Previewing Friday’s Jobs Report and What It Means for Real Estate

[From June, 2021] The May jobs report will be coming out on Friday and may have large implications for the future path of interest rates and real estate valuations. Consumer prices recently jumped the most since the summer of 2008, 4.2% for the year, up from 2.6% in the prior month. April’s jobs report was unexpectedly weak, the economy only added 266,000 nonfarm payrolls, well below the forecasted 1 million jobs that economists had expected.

Friday’s report will be the first sign of whether or not April’s anemic jobs report was an aberration or the start of a broader trend. Economists expect that the American economy will add 674,000 nonfarm payrolls. While this would be a significant increase over the April jobs number, at this pace it would take the U.S. labor market one more full-year to return to its pre-pandemic employment levels. 

Friday’s jobs report is especially important for real estate. In April, residential housing starts fell 9.5% month-over-month and single-family housing starts fell 13.4% month-over-month. New housing starts are being held back by high material costs, a scarcity of labor, and supply-chain constraints. A strong May jobs report could budge the Federal Reserve closer to tapering its $120 Billion bond buying program. A decrease in bond purchases from the Fed will most likely lead to a rise in borrowing costs for most Americans and companies. 

Last month the U.S. median home price leaped 19.1% year-over-year to a record $341,600. About 90% of single-family homes that were sold in April were on the market for less than one month and in January and February, 28% of single-family homes sold above their list price according to Zillow. This is up from an average of 14.2% of homes that sold above their list price in 2019. 

A big driver of rising single-family home prices has been low interest rates, the result of accommodative monetary policy from the Fed. Any suggestion of a change in this policy from Federal Open Market Committee members, the monetary policy-making body of the Fed, will be sure to increase benchmark borrowing rates. 

Randal Quarles, the Fed’s Vice-Chair for Supervision recently said, “If my expectations about economic growth, employment, and inflation over the coming months are borne out… it will become important for the Fed to begin discussing our plans to adjust the pace of asset purchases…”

The Fed will be looking to the May jobs report to try and find the perfect equilibrium between labor supply and demand. As federal enhanced unemployment benefits start to expire over the coming months, the Federal Reserve will be hoping that the country’s labor force participation rate starts to pick up. If the labor force participation rate does not start to rise, labor shortages will push wages, and as a result property operating expenses and total development costs, up even further. 

The potential of rising borrowing costs and wages increasing at an even more accelerated pace than they are now, present a plethora of challenges for real estate owners. What is fueling the current housing boom for single-family and multifamily properties, could also be what ultimately leads to its demise. If interest rates start to rise, any person or company that bought a property when borrowing costs were historically low, could have a tough time refinancing or selling their property. A string of strong jobs reports may lead to this situation sooner than most economists were anticipating.   

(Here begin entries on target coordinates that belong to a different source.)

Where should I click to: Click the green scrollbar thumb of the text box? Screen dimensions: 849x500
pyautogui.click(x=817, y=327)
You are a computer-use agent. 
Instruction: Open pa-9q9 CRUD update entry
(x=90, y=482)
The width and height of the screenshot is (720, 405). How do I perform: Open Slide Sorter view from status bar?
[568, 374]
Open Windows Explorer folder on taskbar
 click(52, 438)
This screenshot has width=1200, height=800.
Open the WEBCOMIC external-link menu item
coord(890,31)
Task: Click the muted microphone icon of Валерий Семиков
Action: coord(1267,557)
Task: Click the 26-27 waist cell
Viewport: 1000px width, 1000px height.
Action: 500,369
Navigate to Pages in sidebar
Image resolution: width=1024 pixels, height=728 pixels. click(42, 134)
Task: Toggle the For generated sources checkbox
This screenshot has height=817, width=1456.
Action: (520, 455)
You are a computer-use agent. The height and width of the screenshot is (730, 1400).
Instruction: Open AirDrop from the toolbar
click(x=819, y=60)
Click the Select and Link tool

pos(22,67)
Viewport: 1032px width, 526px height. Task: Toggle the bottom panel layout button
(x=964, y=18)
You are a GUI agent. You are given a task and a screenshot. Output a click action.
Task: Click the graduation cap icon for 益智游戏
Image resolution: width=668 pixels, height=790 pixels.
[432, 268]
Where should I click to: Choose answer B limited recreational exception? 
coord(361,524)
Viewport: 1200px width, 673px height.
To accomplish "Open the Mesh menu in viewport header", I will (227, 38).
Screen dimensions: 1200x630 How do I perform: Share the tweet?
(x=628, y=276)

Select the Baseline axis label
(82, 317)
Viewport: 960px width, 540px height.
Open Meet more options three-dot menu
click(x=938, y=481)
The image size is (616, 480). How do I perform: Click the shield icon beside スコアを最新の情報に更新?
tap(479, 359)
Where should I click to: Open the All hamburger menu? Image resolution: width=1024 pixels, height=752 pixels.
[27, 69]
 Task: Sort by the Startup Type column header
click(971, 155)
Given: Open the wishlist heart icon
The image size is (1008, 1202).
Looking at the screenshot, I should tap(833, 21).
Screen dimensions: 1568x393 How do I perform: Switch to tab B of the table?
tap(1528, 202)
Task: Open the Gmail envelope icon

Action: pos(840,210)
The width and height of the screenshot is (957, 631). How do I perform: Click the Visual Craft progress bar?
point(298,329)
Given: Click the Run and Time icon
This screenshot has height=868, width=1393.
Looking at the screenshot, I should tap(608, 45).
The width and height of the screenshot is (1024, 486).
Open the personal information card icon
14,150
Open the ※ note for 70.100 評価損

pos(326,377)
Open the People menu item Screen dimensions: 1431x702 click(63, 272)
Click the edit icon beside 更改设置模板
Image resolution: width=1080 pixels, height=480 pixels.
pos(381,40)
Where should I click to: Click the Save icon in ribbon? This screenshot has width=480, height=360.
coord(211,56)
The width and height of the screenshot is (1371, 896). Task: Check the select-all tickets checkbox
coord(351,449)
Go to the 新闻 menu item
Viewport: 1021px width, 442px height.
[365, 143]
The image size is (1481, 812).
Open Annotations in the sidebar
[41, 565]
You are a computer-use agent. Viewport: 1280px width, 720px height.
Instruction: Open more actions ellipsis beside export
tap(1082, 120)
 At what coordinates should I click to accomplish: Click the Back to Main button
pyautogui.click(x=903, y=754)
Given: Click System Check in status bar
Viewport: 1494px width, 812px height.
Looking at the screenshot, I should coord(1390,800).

Think of a value-add owner, a company who goes in to buy a property with the intention of renovating the asset and raising rents, and subsequently refinancing the original loan and equity out at a higher valuation. If a value-add multifamily buyer purchases a property today, using excess leverage to buy an asset at a historically low cap rate, with the intention of refinancing their investor’s proceeds out in 24 months, they could easily end up with a property that is worth less than the remaining principal on the outstanding loan. 

Rising cap rates fueled by higher borrowing costs would cause valuations across property types to compress. Rising prices would also lead to higher operating expenses, resulting in lower NOI, and as a result even lower asset prices. 

While April’s jobs report was unexpectedly weak, March’s was stronger than expected. What real estate companies should be looking for in the upcoming jobs report is whether, April’s report represented a temporary deviation and expanded unemployment benefits were encouraging workers to stay home or is the economic reopening post-Covid a more turbulent process than economists forecast. 

If May’s report turns out to be a blockbuster one, showing that the economy and labor market is recovering swiftly from the Covid induced recession, fixed-income yields and interest rates should remain muted for the time being. This would appease worries about the effect of expanded unemployment benefits on the labor market.

If the jobs report misses to the downside for the second consecutive month, investors and monetary policy makers will start to believe with more conviction that the cause of the slowing labor market recovery is rooted in expanded federal unemployment benefits. This could lead to a more permanent uptick in long-term inflation expectations, due to longer-lasting rather than transitory labor shortages, and rising interest rates in the coming months.

Either way, real estate professionals should pay close attention to how May’s and subsequent labor reports will effect borrowing costs and pricing pressure. Both variables will have a direct impact on valuations and how operators go about executing their business plans on properties going forward.